O vereador João Parreira (PSDB) ressaltou que a dívida de cerca de R$ 50 milhões da prefeitura bauruense com o DAE, que o prefeito Tuga Angerami chamou de “último esqueleto” de sua administração, não pode ser considerada a solução para custear a construção da estação do tratamento de esgoto. “Sou a favor de se fazer a depuração dos valores da dívida e que o total resultante da auditoria seja repassado ao Fundo de Tratamento de Esgoto, mas não podemos jogar à população a ilusão de que isso custeará a estação”, afirmou.

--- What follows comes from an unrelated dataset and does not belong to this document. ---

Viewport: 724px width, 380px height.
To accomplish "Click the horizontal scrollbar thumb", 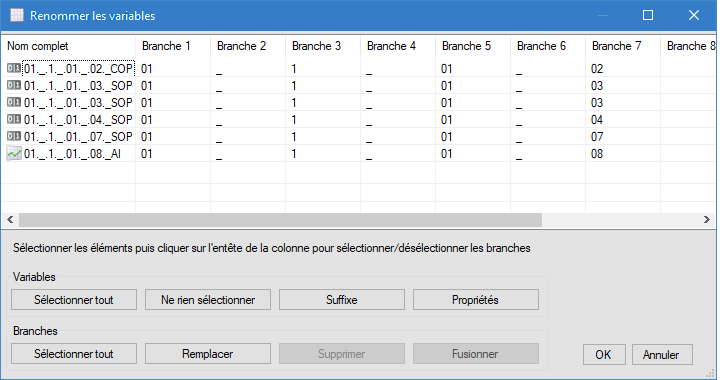I will tap(280, 220).
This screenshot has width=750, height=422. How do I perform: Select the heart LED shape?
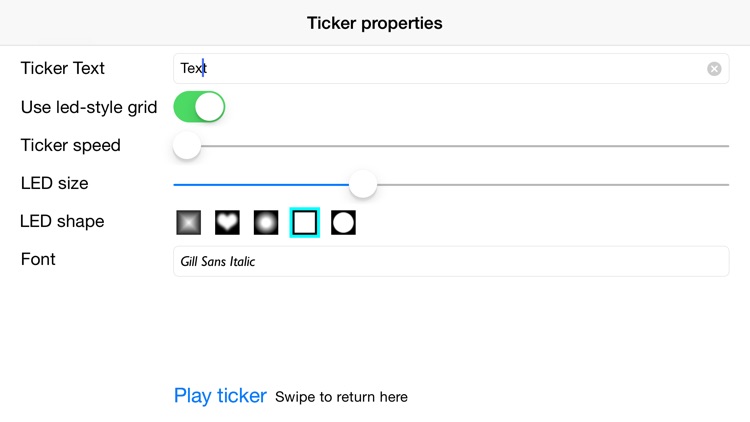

A proposta de direcionar para o Fundo foi do vereador Arildo Lima Júnior (PP).
• Incapacidade
Para sustentar seu raciocínio, Parreira argumentou que a cidade já está com sua capacidade de investimento limitada. “Se o acordo for formalizado, a prefeitura pagará parcela mínima ao DAE, pois já tem de pagar as dívidas da Funprev, a CPFL e a Emdurb, além de custear a máquina pública. Com tudo isso, a capacidade de investimento foi a zero e, como Bauru arrecada de 30% a 40% menos que outras cidades de igual porte, não se pode achar que a prefeitura assumirá uma parcela, por exemplo, de R$ 500 mil com a autarquia”, salientou.
• “Ecochatismo”
O vereador Toninho Garmes (PSDB) desferiu diversas críticas, durante a sessão extraordinária de ontem do Legislativo, sobre o projeto que disciplina a arborização urbana na cidade. Sem citar quais pontos não concorda da proposta, o tucano afirmou que o projeto é uma “ditadura”. “E os vereadores não terão de aceitar pressão de ecochato”, esbravejou. A proposta foi enviada à Câmara pela secretaria do Meio Ambiente, liderada pelo vereador licenciado Rodrigo Agostinho.
• Não sou, não fui
Natan Chaves, que já disputou eleições a deputado federal, afirmou ontem que não participou e não articulou reunião realizada na OAB, recentemente, onde o objetivo era constituir um grupo político para a formação de chapa a vereadores. Ele garante que não vai participar de disputa eleitoral e que não está filiado a partido político. Já Rubens Spíndola, que esteve na tal reunião, confirma que está dialogando com o PSB sobre as eleições 2008.
• Falta de contrato
O promotor Fernando Masseli Helene acha que pode ser positivo o acordo para a dívida entre prefeitura e CPFL, já que o valor negociado é cerca de R$ 6 milhões menor que o firmado pela gestão anterior. Ele considera que também é avanço a lei autorizativa para a operação, conforme exige a lei, mas disse que vai avaliar o conteúdo dos documentos, “porque não havia contrato para o pagamento da conta”. Será que vem ação por aí contrária ao acerto por falta de comprovação da dívida?
• Arildo aprovado
Deu no blog do Chinelo (www.chineloneles.blogspot.com). O vereador Arildo Lima Júnior foi aprovado, recentemente, no exigente exame da Ordem dos Advogados do Brasil (OAB) e comemorou o feito em um bar com os vereadores Marcelo Borges (PSDB) e Paulo Madureira (PP), além de outros amigos. Agora, o bombeiro pode trabalhar como advogado, com a carteirinha em dia.